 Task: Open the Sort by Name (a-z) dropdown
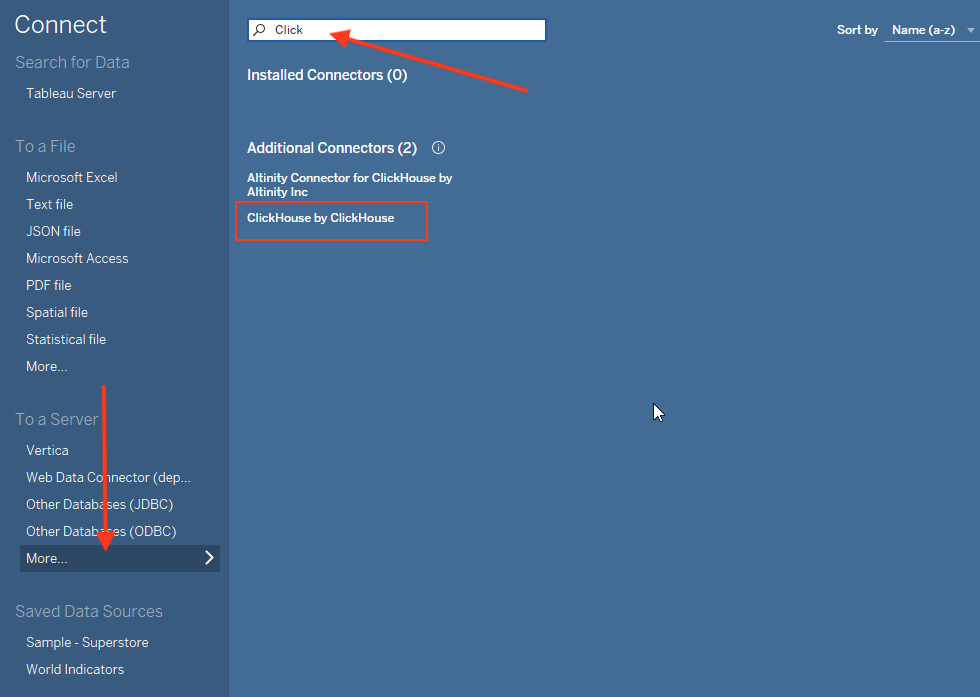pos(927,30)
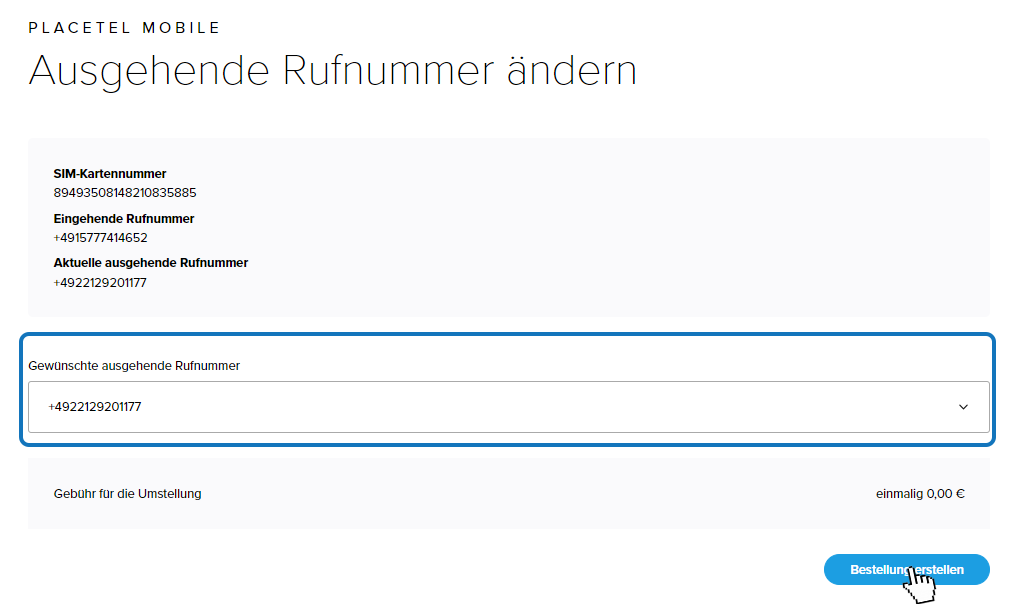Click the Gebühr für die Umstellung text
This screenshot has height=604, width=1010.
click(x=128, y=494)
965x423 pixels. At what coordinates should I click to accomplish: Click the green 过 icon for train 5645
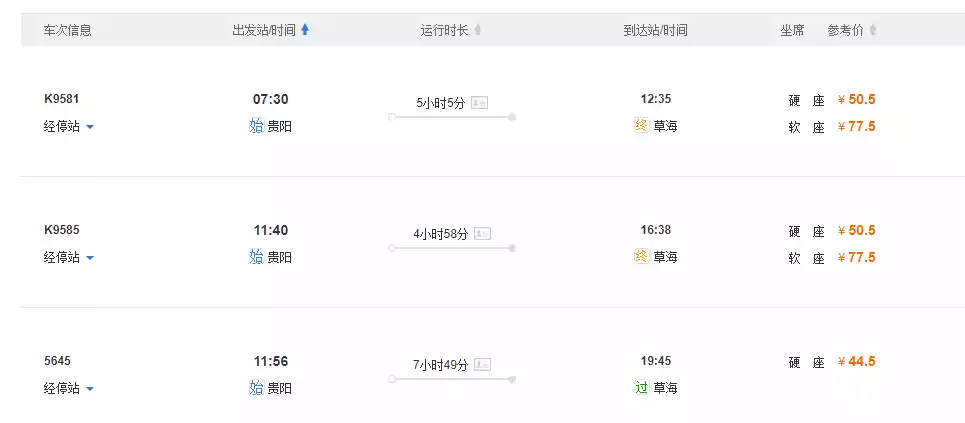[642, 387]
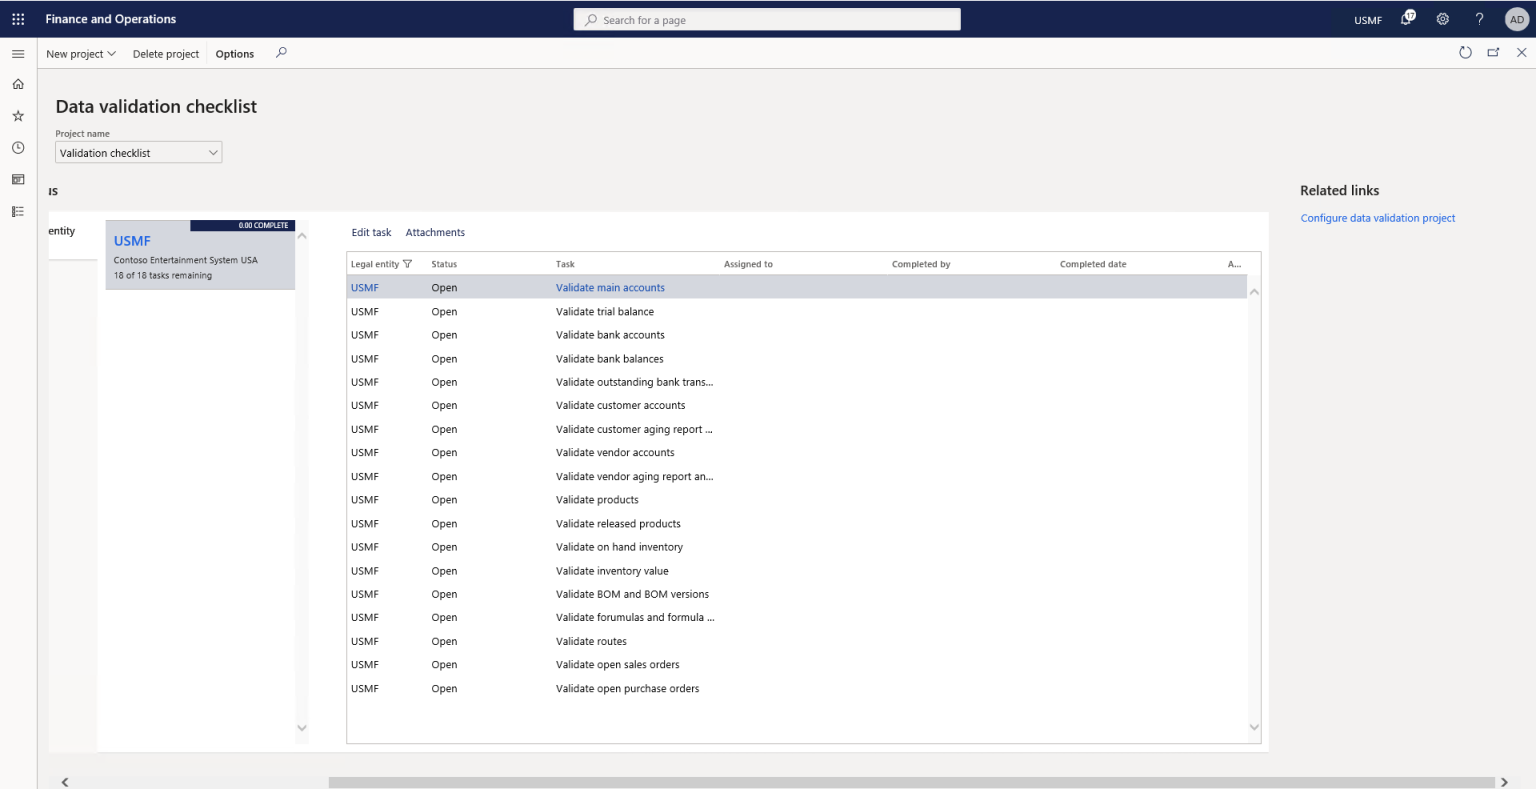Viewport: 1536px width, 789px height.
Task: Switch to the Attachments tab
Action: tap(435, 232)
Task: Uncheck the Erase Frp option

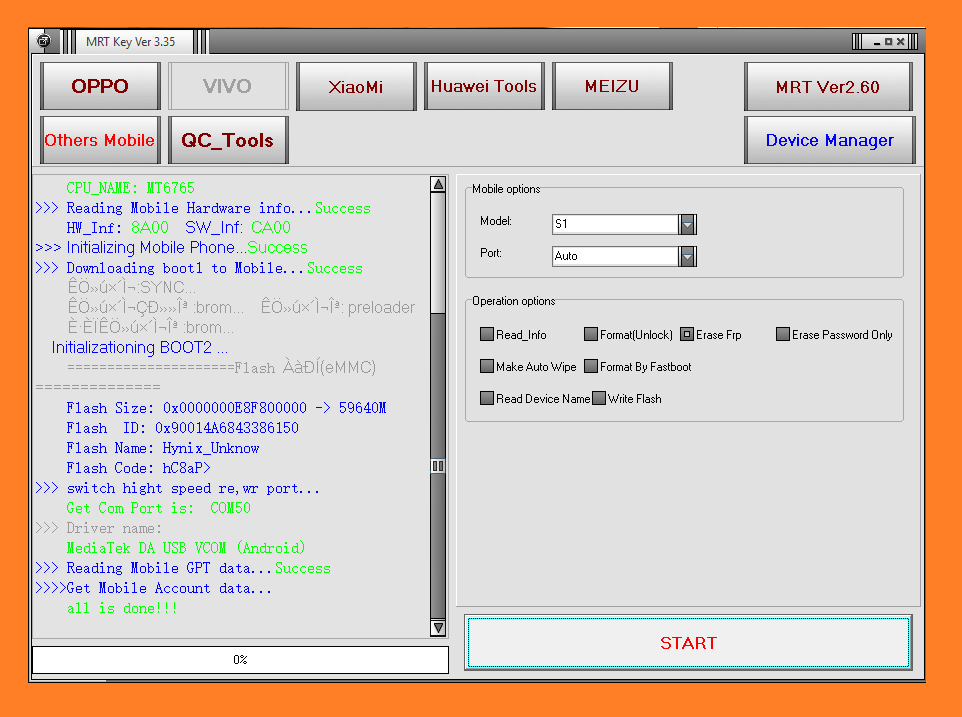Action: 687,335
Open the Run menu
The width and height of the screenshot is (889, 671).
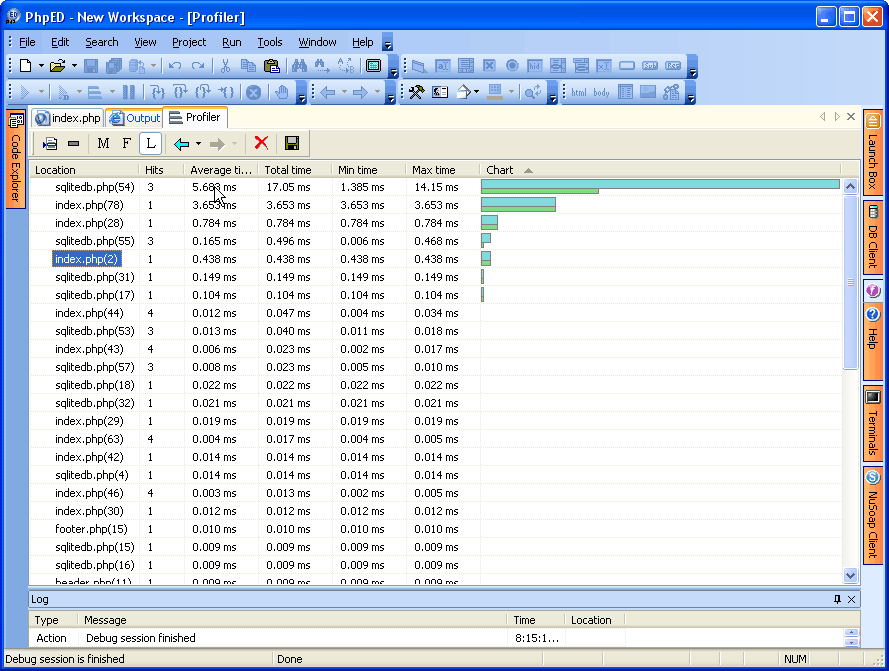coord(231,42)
---+---
# About this task
With the pictures left out, transcribe the material exactly.

# Output for this exercise
 Task: Open the Sort by Name (a-z) dropdown
pos(927,30)
Click the Gebühr für die Umstellung text
This screenshot has height=604, width=1010.
click(x=128, y=494)
965x423 pixels. At what coordinates should I click to accomplish: Click the green 过 icon for train 5645
[642, 387]
Viewport: 1536px width, 789px height.
Task: Switch to the Attachments tab
Action: tap(435, 232)
Task: Uncheck the Erase Frp option

Action: 687,335
Open the Run menu
The width and height of the screenshot is (889, 671).
coord(231,42)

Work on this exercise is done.